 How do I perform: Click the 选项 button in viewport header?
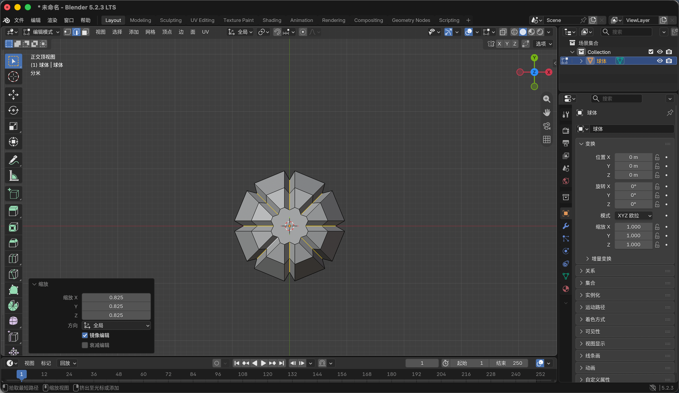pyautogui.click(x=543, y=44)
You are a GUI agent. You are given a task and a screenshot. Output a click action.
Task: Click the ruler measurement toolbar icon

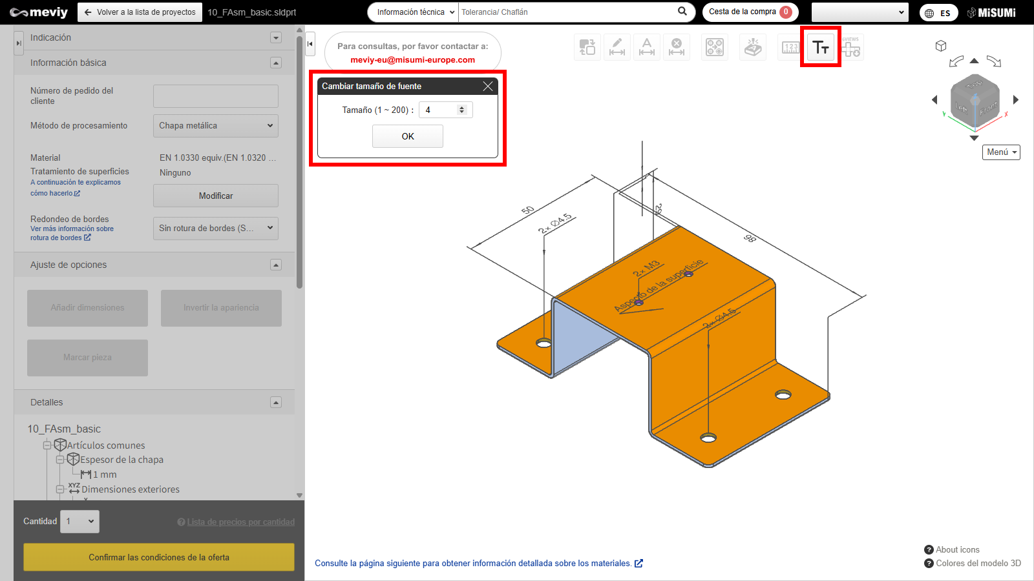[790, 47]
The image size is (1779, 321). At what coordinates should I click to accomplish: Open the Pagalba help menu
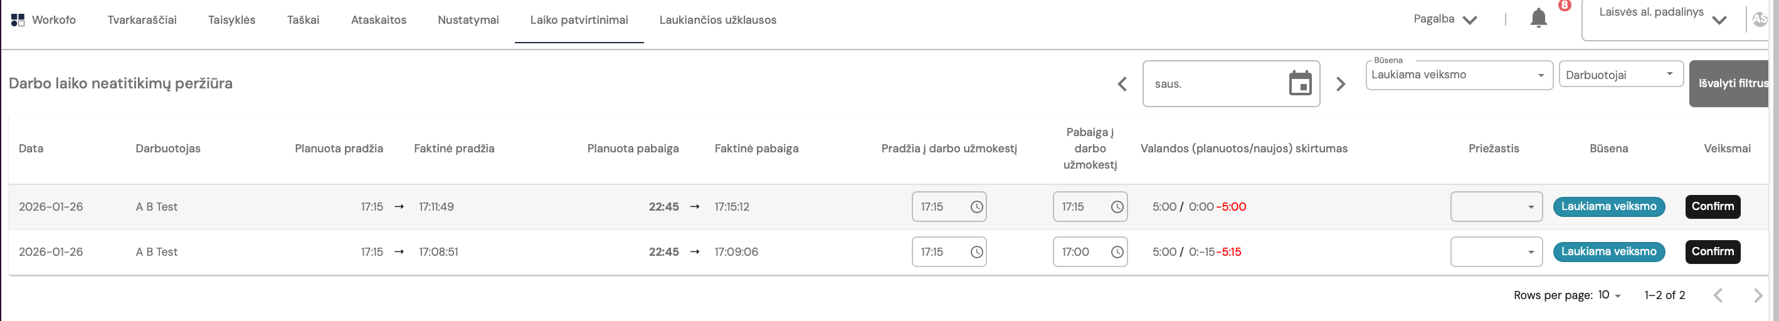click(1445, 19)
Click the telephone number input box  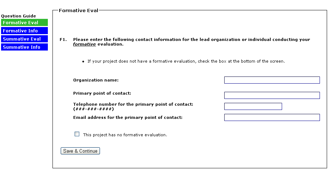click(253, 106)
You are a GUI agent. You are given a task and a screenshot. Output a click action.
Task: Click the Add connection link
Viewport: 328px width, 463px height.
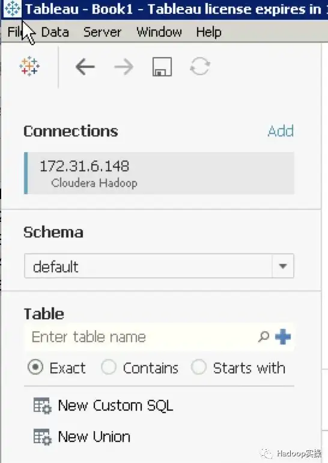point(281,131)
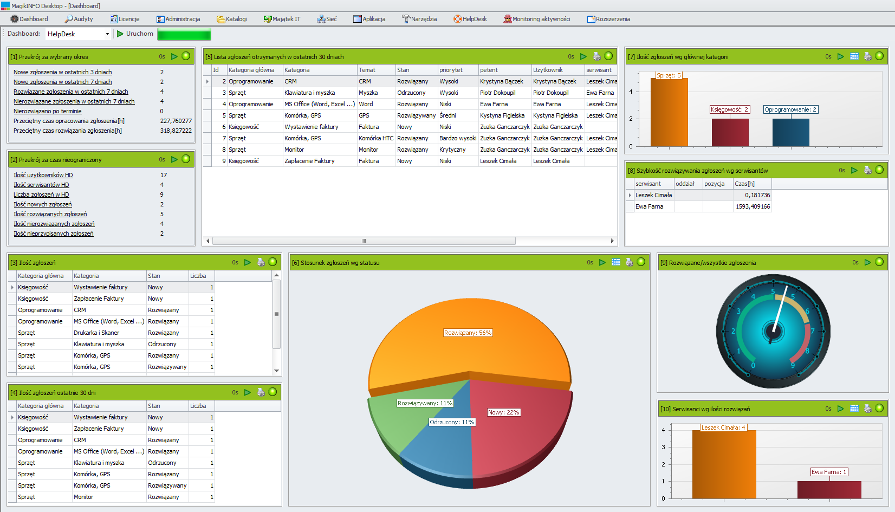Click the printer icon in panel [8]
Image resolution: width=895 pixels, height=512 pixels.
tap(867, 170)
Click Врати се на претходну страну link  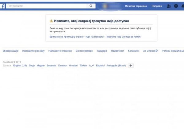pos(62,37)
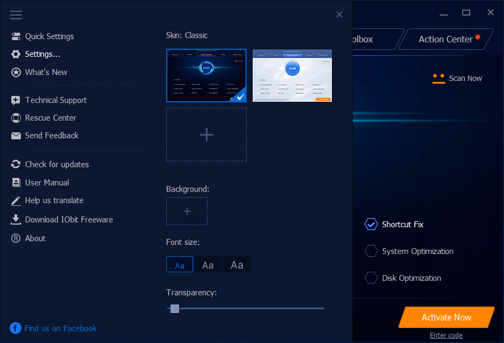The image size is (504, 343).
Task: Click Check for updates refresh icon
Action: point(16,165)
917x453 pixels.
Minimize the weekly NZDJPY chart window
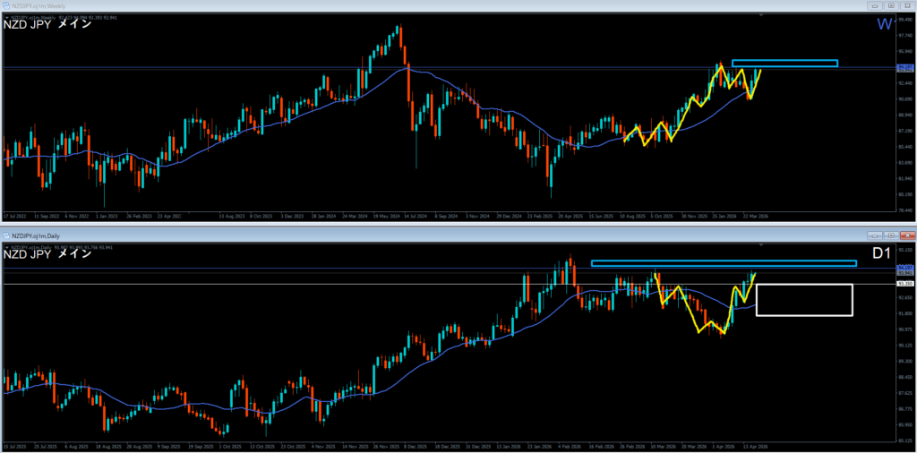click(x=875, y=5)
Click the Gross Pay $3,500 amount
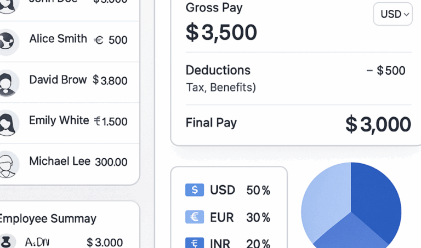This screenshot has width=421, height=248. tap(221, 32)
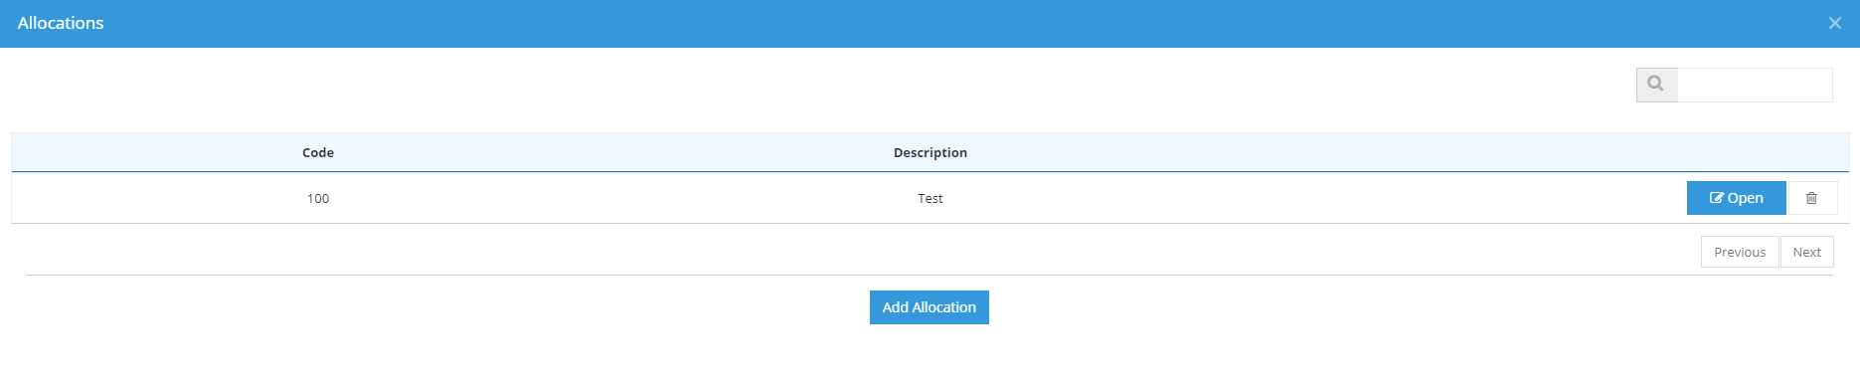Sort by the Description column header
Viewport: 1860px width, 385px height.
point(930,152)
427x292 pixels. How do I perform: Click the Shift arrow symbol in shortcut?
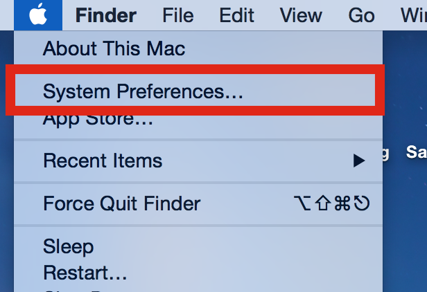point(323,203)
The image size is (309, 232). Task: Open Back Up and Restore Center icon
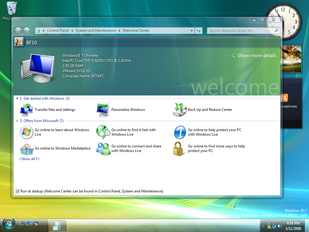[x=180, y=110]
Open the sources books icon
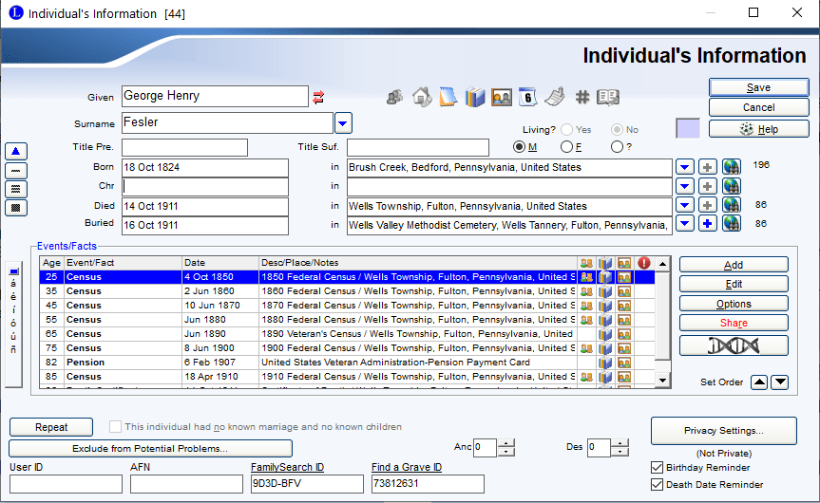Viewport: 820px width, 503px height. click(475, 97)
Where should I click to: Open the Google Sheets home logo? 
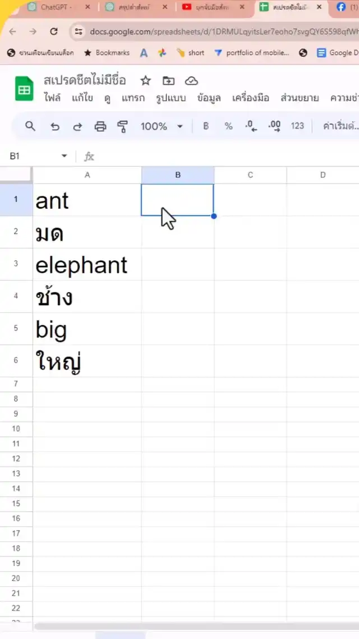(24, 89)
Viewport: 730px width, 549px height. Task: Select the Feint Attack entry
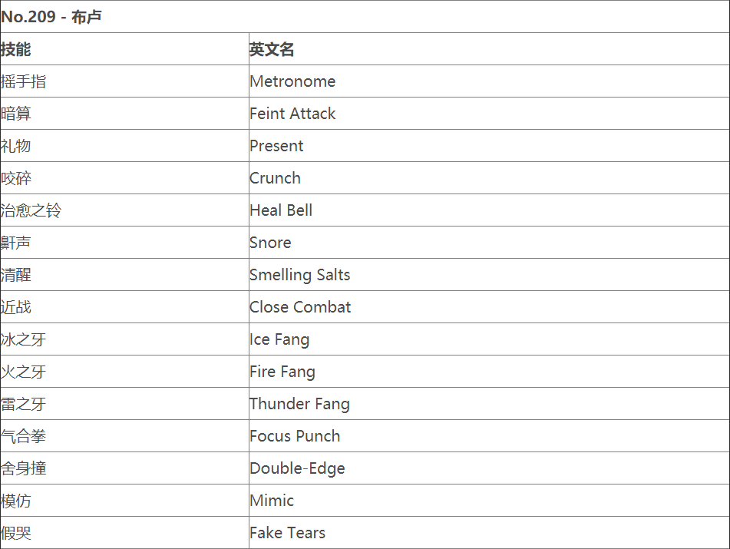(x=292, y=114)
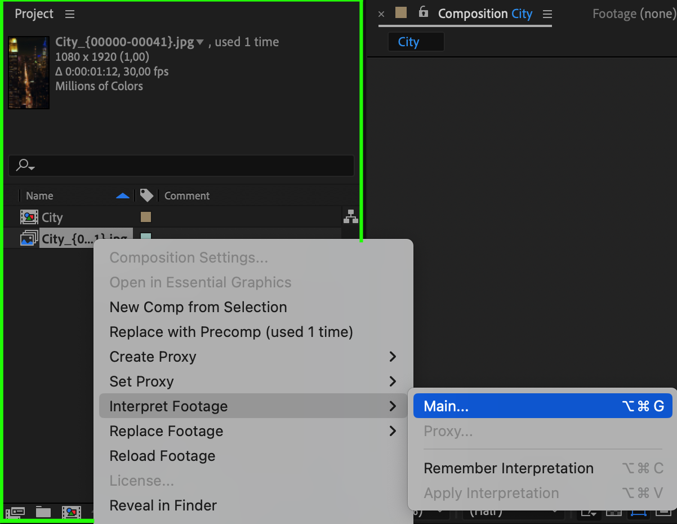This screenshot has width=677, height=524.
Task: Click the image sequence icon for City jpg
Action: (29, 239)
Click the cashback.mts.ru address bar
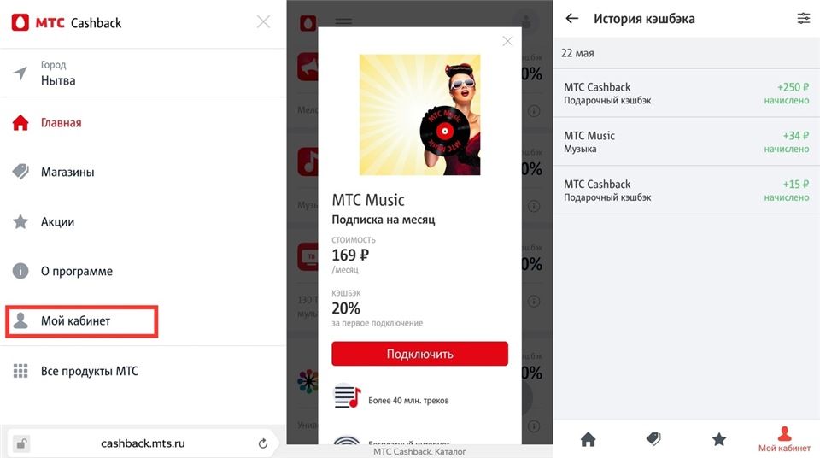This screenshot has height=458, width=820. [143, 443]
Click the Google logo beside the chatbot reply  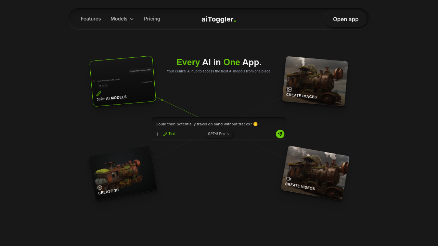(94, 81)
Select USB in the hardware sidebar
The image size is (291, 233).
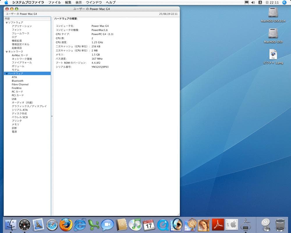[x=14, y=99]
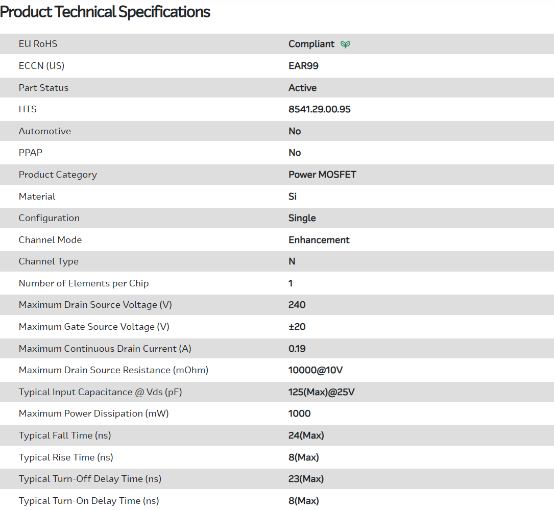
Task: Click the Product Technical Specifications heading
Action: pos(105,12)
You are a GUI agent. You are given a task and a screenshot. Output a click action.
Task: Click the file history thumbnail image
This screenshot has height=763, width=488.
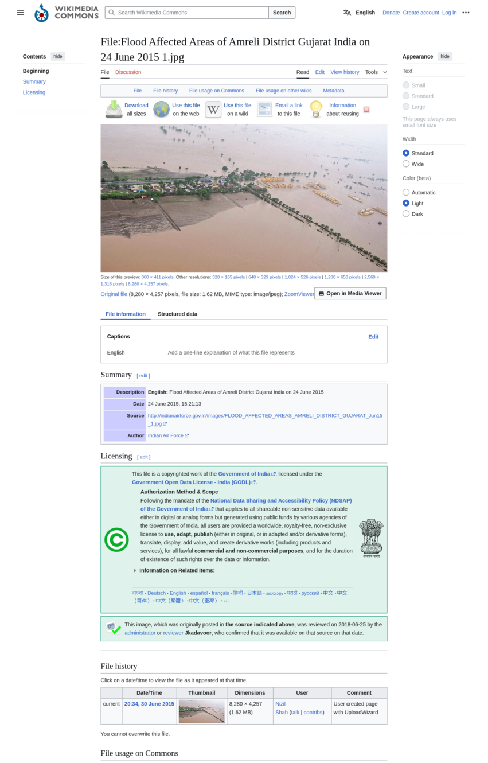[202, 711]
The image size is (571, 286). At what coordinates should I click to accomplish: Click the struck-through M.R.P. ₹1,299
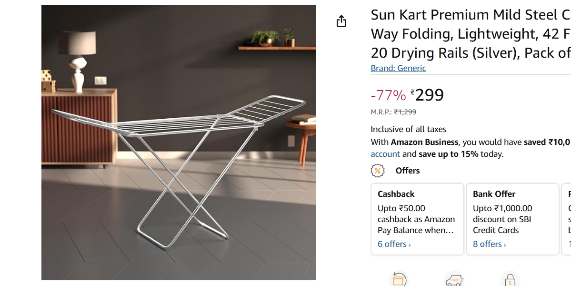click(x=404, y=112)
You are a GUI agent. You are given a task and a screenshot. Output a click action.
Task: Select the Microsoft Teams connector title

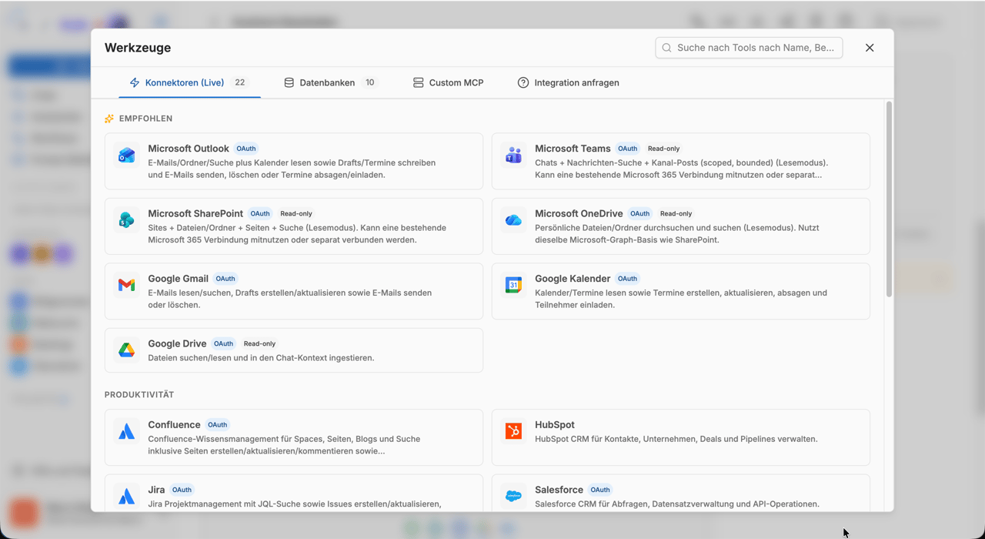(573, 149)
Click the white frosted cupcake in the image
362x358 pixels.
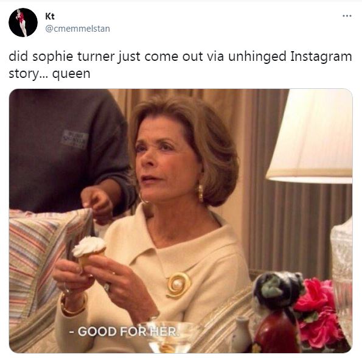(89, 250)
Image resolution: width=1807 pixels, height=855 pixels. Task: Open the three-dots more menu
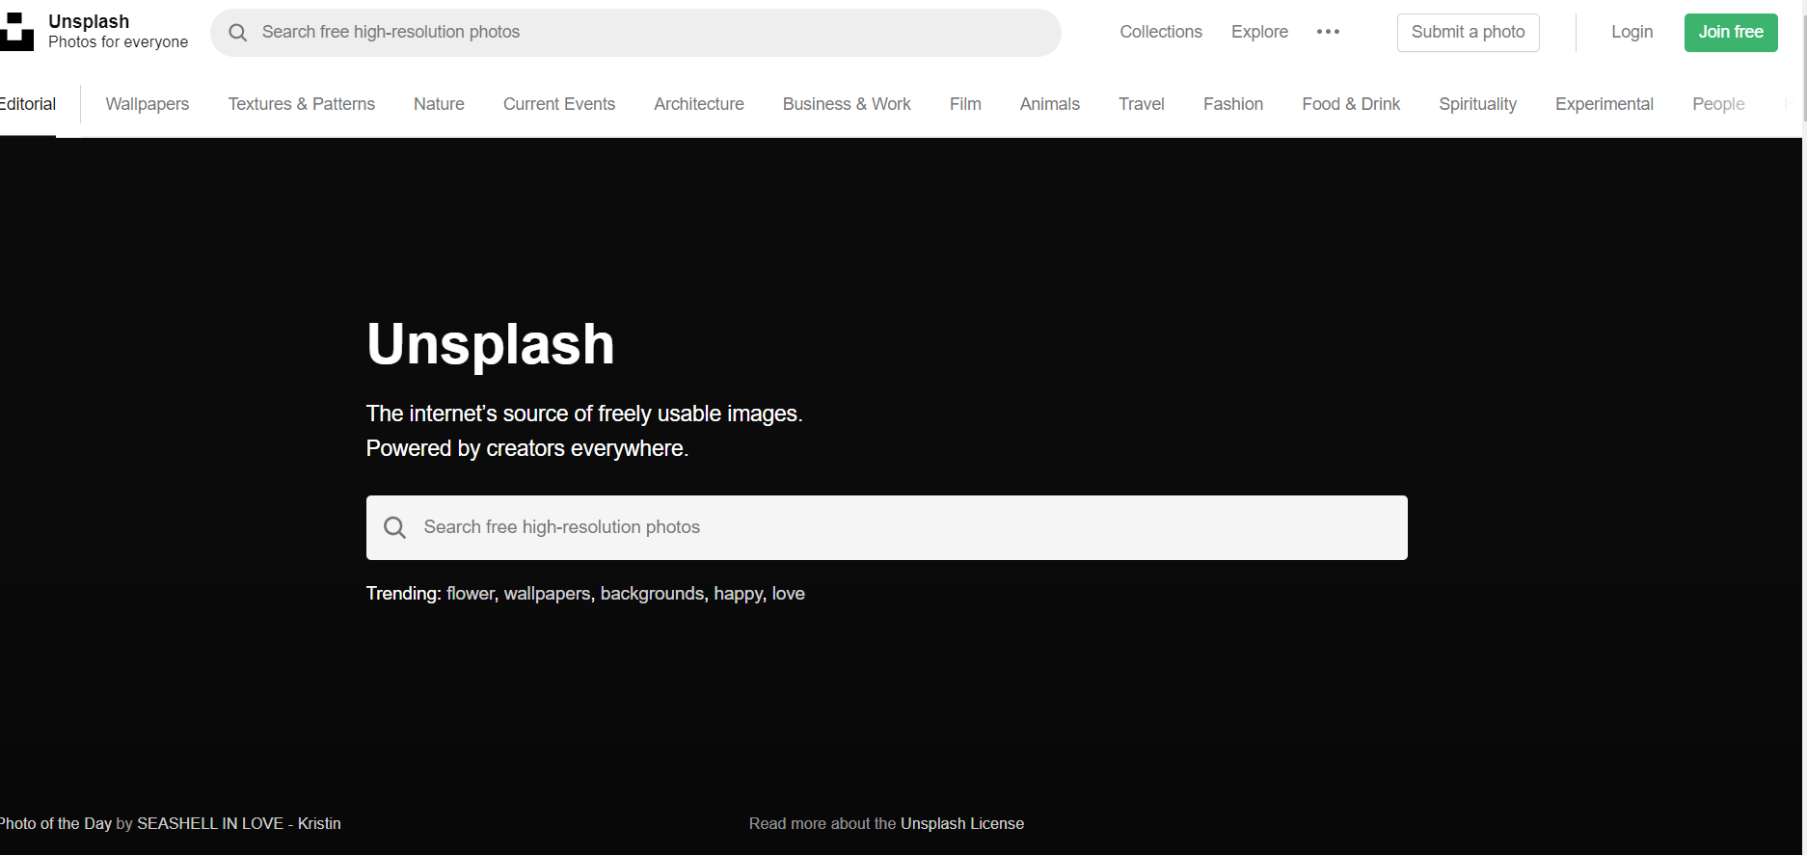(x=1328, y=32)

--------------------------------------------------

### [To do]
Reproduce exactly the lines above from the one with "Click the white frosted cupcake in the image" through the last line of the data, keeping both ends and dropping the pictures.

### [The completed task]
Click the white frosted cupcake in the image
362x358 pixels.
(89, 250)
Image resolution: width=1807 pixels, height=855 pixels. Task: Open the three-dots more menu
(x=1328, y=32)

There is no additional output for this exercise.